• [WHAT IS BEING ASKED] In the answer, every entry must appear exactly as given.

• [INPUT FOR THIS TASK]
-- -- --

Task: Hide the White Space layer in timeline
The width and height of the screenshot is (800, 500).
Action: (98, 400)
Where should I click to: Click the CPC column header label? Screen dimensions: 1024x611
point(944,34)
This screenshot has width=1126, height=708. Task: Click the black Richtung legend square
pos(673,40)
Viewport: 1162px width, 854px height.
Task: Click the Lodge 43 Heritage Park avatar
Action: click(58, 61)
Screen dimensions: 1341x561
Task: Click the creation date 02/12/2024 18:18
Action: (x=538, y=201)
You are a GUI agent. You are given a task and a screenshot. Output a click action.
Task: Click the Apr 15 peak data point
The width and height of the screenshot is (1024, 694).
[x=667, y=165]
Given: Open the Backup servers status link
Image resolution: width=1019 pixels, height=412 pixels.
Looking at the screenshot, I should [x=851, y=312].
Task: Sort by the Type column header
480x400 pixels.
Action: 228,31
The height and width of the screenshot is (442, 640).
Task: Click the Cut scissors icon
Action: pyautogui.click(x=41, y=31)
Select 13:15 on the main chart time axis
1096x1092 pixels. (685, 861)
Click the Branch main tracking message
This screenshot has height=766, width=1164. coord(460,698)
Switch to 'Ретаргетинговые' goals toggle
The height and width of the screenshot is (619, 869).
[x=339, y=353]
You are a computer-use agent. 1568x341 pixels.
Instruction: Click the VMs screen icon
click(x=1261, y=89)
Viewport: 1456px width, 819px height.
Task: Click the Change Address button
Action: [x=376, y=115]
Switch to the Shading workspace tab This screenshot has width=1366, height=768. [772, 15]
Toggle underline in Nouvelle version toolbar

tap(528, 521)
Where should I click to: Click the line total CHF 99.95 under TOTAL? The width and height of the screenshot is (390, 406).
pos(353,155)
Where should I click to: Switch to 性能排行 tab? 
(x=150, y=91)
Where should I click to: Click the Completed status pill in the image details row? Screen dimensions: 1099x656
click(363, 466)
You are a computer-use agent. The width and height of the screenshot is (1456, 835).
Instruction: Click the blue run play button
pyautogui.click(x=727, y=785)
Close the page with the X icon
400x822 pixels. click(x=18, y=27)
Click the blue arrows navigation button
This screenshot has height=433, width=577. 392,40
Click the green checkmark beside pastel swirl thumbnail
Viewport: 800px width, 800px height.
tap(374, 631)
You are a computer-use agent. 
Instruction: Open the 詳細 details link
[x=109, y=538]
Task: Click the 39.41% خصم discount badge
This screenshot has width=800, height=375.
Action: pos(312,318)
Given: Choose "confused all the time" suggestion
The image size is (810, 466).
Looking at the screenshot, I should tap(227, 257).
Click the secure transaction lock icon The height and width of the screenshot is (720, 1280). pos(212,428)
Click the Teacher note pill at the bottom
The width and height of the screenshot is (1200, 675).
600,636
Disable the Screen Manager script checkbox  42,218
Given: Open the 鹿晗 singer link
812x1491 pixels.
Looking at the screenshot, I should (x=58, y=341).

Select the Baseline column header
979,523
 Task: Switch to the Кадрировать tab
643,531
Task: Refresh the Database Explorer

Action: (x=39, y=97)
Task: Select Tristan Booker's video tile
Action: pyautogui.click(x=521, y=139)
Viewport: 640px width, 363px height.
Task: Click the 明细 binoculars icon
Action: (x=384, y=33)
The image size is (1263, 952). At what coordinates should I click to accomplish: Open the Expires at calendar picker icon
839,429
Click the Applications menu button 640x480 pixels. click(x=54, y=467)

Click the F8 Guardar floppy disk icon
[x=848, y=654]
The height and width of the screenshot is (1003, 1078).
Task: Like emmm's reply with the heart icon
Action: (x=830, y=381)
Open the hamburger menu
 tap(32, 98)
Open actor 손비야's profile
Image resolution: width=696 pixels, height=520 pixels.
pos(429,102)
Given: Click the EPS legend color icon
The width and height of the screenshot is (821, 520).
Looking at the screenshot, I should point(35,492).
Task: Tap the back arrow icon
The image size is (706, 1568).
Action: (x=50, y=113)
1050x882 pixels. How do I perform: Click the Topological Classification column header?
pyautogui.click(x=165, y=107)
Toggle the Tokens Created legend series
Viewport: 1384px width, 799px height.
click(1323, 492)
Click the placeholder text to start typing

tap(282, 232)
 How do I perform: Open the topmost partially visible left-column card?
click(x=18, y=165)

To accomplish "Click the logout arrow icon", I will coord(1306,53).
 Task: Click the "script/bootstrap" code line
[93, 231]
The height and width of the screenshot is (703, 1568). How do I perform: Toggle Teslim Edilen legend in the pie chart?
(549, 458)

-- -- --

• [SOLUTION TO THE PROBLEM]
Task: Hide the White Space layer in timeline
The width and height of the screenshot is (800, 500).
Action: (98, 400)
Where should I click to: Click the CPC column header label? Screen dimensions: 1024x611
point(944,34)
This screenshot has width=1126, height=708. Task: Click the black Richtung legend square
pos(673,40)
Viewport: 1162px width, 854px height.
Task: Click the Lodge 43 Heritage Park avatar
Action: click(58, 61)
Screen dimensions: 1341x561
Task: Click the creation date 02/12/2024 18:18
Action: (x=538, y=201)
You are a GUI agent. You are given a task and a screenshot. Output a click action.
Task: Click the Apr 15 peak data point
The width and height of the screenshot is (1024, 694).
[x=667, y=165]
Given: Open the Backup servers status link
Image resolution: width=1019 pixels, height=412 pixels.
Looking at the screenshot, I should [x=851, y=312].
Task: Sort by the Type column header
480x400 pixels.
Action: 228,31
The height and width of the screenshot is (442, 640).
Task: Click the Cut scissors icon
Action: pyautogui.click(x=41, y=31)
Select 13:15 on the main chart time axis
1096x1092 pixels. (685, 861)
Click the Branch main tracking message
This screenshot has height=766, width=1164. coord(460,698)
Switch to 'Ретаргетинговые' goals toggle
The height and width of the screenshot is (619, 869).
[x=339, y=353]
You are a computer-use agent. 1568x341 pixels.
Instruction: Click the VMs screen icon
click(x=1261, y=89)
Viewport: 1456px width, 819px height.
Task: Click the Change Address button
Action: [x=376, y=115]
Switch to the Shading workspace tab This screenshot has width=1366, height=768. [772, 15]
Toggle underline in Nouvelle version toolbar

tap(528, 521)
Where should I click to: Click the line total CHF 99.95 under TOTAL? The width and height of the screenshot is (390, 406).
pos(353,155)
Where should I click to: Switch to 性能排行 tab? 
(x=150, y=91)
Where should I click to: Click the Completed status pill in the image details row? Screen dimensions: 1099x656
click(363, 466)
You are a computer-use agent. The width and height of the screenshot is (1456, 835).
Instruction: Click the blue run play button
pyautogui.click(x=727, y=785)
Close the page with the X icon
400x822 pixels. click(x=18, y=27)
Click the blue arrows navigation button
This screenshot has height=433, width=577. 392,40
Click the green checkmark beside pastel swirl thumbnail
Viewport: 800px width, 800px height.
tap(374, 631)
You are a computer-use agent. 
Instruction: Open the 詳細 details link
[x=109, y=538]
Task: Click the 39.41% خصم discount badge
This screenshot has width=800, height=375.
Action: pos(312,318)
Given: Choose "confused all the time" suggestion
The image size is (810, 466).
Looking at the screenshot, I should tap(227, 257).
Click the secure transaction lock icon The height and width of the screenshot is (720, 1280). pos(212,428)
Click the Teacher note pill at the bottom
The width and height of the screenshot is (1200, 675).
600,636
Disable the Screen Manager script checkbox  42,218
Given: Open the 鹿晗 singer link
812x1491 pixels.
Looking at the screenshot, I should (x=58, y=341).

Select the Baseline column header
979,523
 Task: Switch to the Кадрировать tab
643,531
Task: Refresh the Database Explorer

Action: (x=39, y=97)
Task: Select Tristan Booker's video tile
Action: pyautogui.click(x=521, y=139)
Viewport: 640px width, 363px height.
Task: Click the 明细 binoculars icon
Action: (x=384, y=33)
The image size is (1263, 952). At what coordinates should I click to accomplish: Open the Expires at calendar picker icon
839,429
Click the Applications menu button 640x480 pixels. click(x=54, y=467)

Click the F8 Guardar floppy disk icon
[x=848, y=654]
The height and width of the screenshot is (1003, 1078).
Task: Like emmm's reply with the heart icon
Action: (x=830, y=381)
Open the hamburger menu
 tap(32, 98)
Open actor 손비야's profile
Image resolution: width=696 pixels, height=520 pixels.
pos(429,102)
Given: Click the EPS legend color icon
The width and height of the screenshot is (821, 520).
Looking at the screenshot, I should point(35,492).
Task: Tap the back arrow icon
The image size is (706, 1568).
Action: (x=50, y=113)
1050x882 pixels. How do I perform: Click the Topological Classification column header?
pyautogui.click(x=165, y=107)
Toggle the Tokens Created legend series
Viewport: 1384px width, 799px height.
click(1323, 492)
Click the placeholder text to start typing

tap(282, 232)
 How do I perform: Open the topmost partially visible left-column card?
click(x=18, y=165)

To accomplish "Click the logout arrow icon", I will coord(1306,53).
 Task: Click the "script/bootstrap" code line
[93, 231]
The height and width of the screenshot is (703, 1568). How do I perform: Toggle Teslim Edilen legend in the pie chart?
(549, 458)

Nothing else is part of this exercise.